Uploaded image for project: 'Kafka'
  1. Kafka
  2. KAFKA-8705

NullPointerException was thrown by topology optimization when two MergeNodes have common KeyChaingingNode

    XMLWordPrintableJSON

Details

    • Bug
    • Status: Resolved
    • Major
    • Resolution: Fixed
    • 2.3.0
    • 2.2.3, 2.5.0, 2.3.2, 2.4.1
    • streams
    • None

    Description

      NullPointerException was thrown by topology optimization when two MergeNodes have common KeyChaingingNode.

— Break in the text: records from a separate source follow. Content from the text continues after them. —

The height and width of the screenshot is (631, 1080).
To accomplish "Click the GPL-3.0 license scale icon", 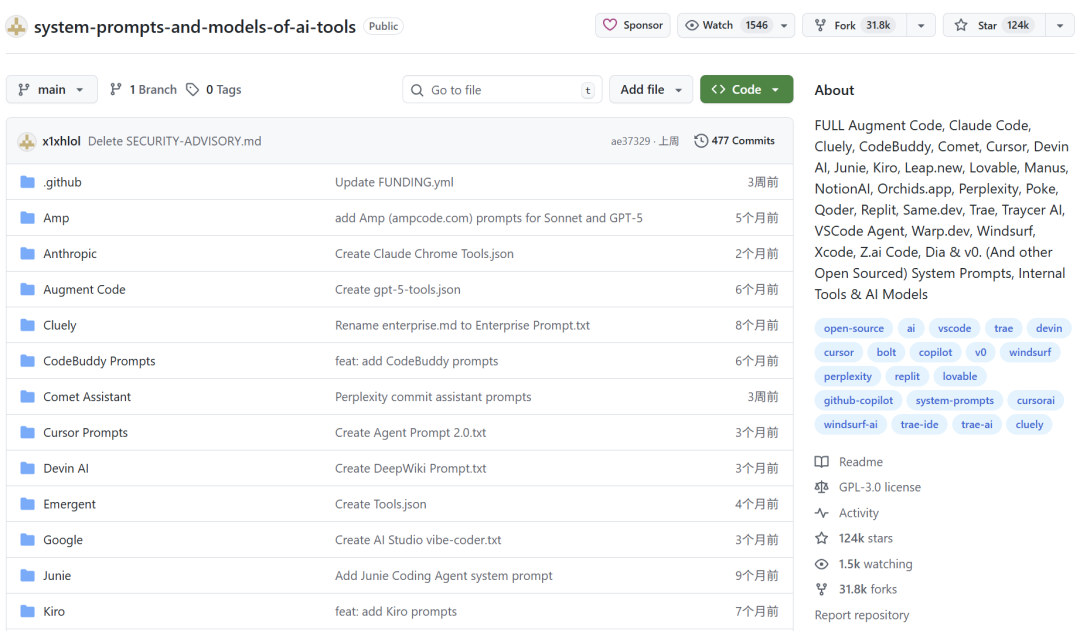I will pyautogui.click(x=822, y=488).
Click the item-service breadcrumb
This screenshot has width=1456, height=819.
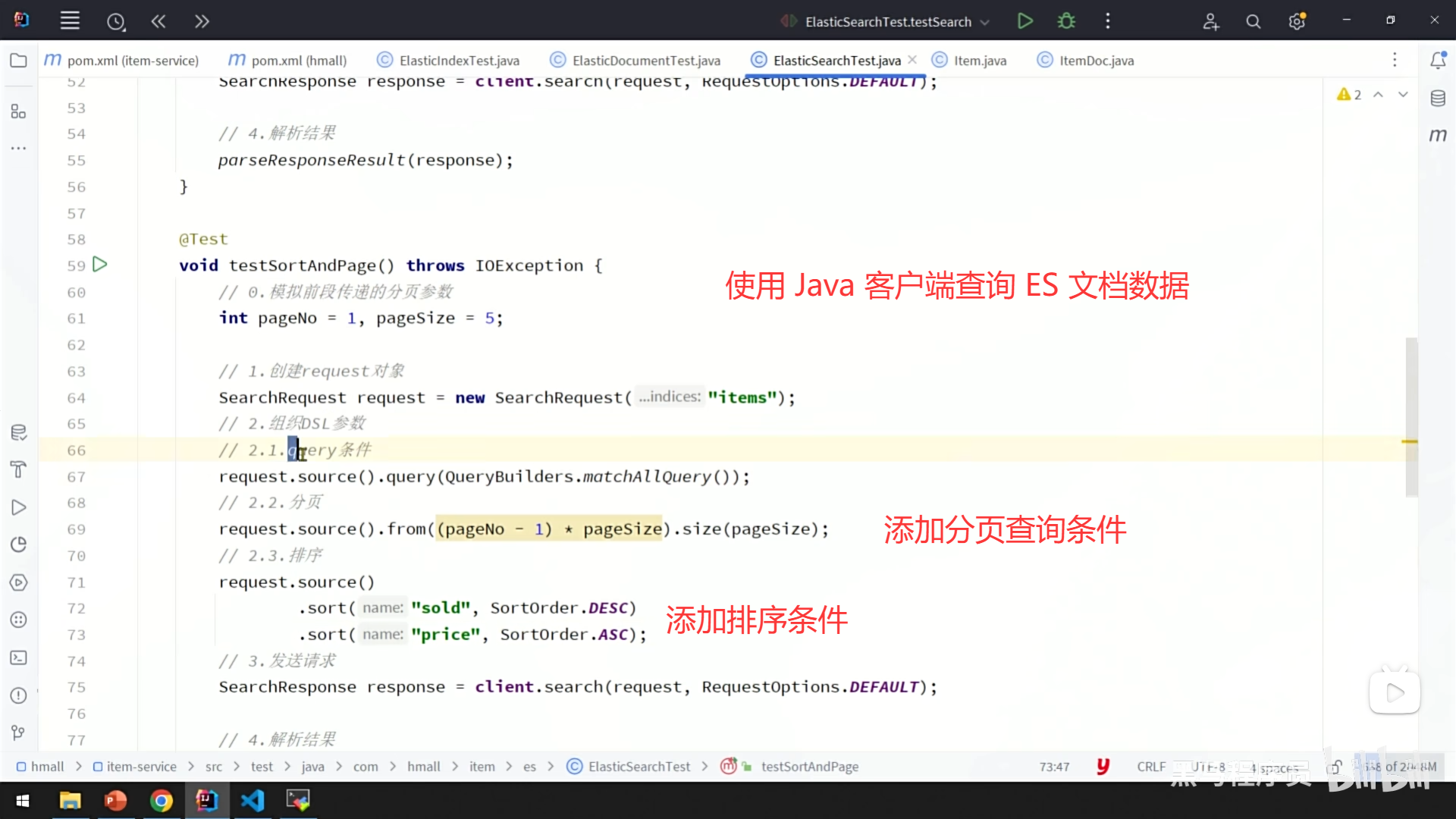click(x=141, y=767)
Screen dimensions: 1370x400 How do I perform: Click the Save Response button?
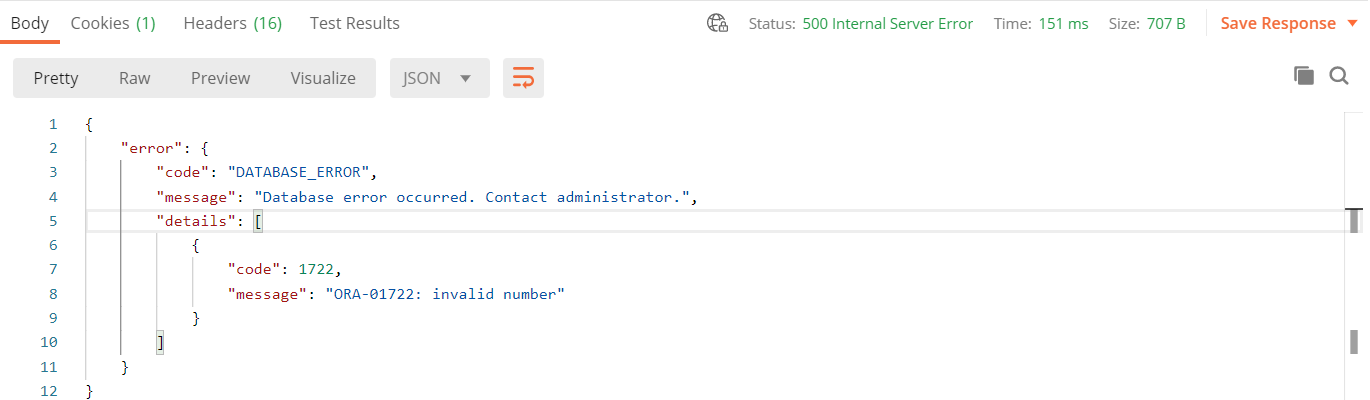pyautogui.click(x=1278, y=23)
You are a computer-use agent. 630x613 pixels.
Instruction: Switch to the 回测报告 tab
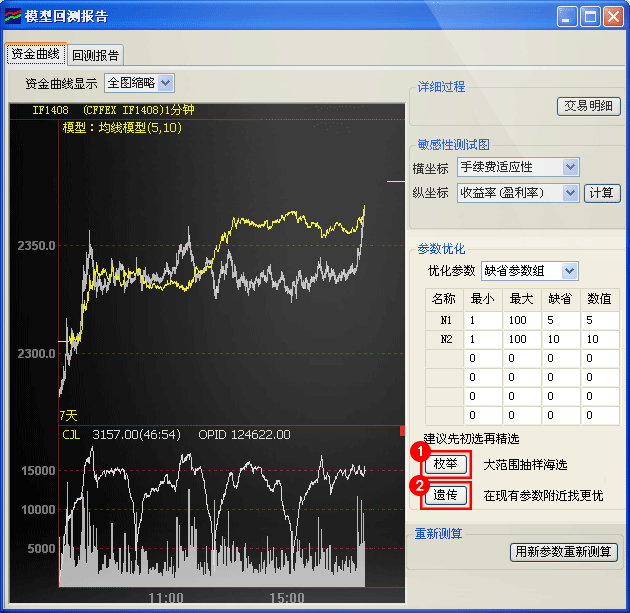point(95,55)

      Kafka Stream version: 2.3.0

      Code

      import org.apache.kafka.common.serialization.Serdes;
      import org.apache.kafka.streams.StreamsBuilder;
      import org.apache.kafka.streams.StreamsConfig;
      import org.apache.kafka.streams.kstream.Consumed;
      import org.apache.kafka.streams.kstream.KStream;
      
      import java.util.Properties;
      
      public class Main {
          public static void main(String[] args) {
              final StreamsBuilder streamsBuilder = new StreamsBuilder();
              final KStream<Integer, Integer> parentStream = streamsBuilder.stream("parentTopic", Consumed.with(Serdes.Integer(), Serdes.Integer()))
                      .selectKey(Integer::sum);  // To make parentStream KeyChaingingPoint
              final KStream<Integer, Integer> childStream1 = parentStream.mapValues(v -> v + 1);
              final KStream<Integer, Integer> childStream2 = parentStream.mapValues(v -> v + 2);
              final KStream<Integer, Integer> childStream3 = parentStream.mapValues(v -> v + 3);
              childStream1
                      .merge(childStream2)
                      .merge(childStream3)
                      .to("outputTopic");
      
              final Properties properties = new Properties();
              properties.setProperty(StreamsConfig.TOPOLOGY_OPTIMIZATION, StreamsConfig.OPTIMIZE);
              streamsBuilder.build(properties);
          }
      }
      

      Expected result

      streamsBuilder.build should create Topology without throwing Exception.  The expected topology is:

      Topologies:
         Sub-topology: 0
          Source: KSTREAM-SOURCE-0000000000 (topics: [parentTopic])
            --> KSTREAM-KEY-SELECT-0000000001
          Processor: KSTREAM-KEY-SELECT-0000000001 (stores: [])
            --> KSTREAM-MAPVALUES-0000000002, KSTREAM-MAPVALUES-0000000003, KSTREAM-MAPVALUES-0000000004
            <-- KSTREAM-SOURCE-0000000000
          Processor: KSTREAM-MAPVALUES-0000000002 (stores: [])
            --> KSTREAM-MERGE-0000000005
            <-- KSTREAM-KEY-SELECT-0000000001
          Processor: KSTREAM-MAPVALUES-0000000003 (stores: [])
            --> KSTREAM-MERGE-0000000005
            <-- KSTREAM-KEY-SELECT-0000000001
          Processor: KSTREAM-MAPVALUES-0000000004 (stores: [])
            --> KSTREAM-MERGE-0000000006
            <-- KSTREAM-KEY-SELECT-0000000001
          Processor: KSTREAM-MERGE-0000000005 (stores: [])
            --> KSTREAM-MERGE-0000000006
            <-- KSTREAM-MAPVALUES-0000000002, KSTREAM-MAPVALUES-0000000003
          Processor: KSTREAM-MERGE-0000000006 (stores: [])
            --> KSTREAM-SINK-0000000007
            <-- KSTREAM-MERGE-0000000005, KSTREAM-MAPVALUES-0000000004
          Sink: KSTREAM-SINK-0000000007 (topic: outputTopic)
            <-- KSTREAM-MERGE-0000000006
      

      Actual result

      NullPointerException was thrown with the following stacktrace.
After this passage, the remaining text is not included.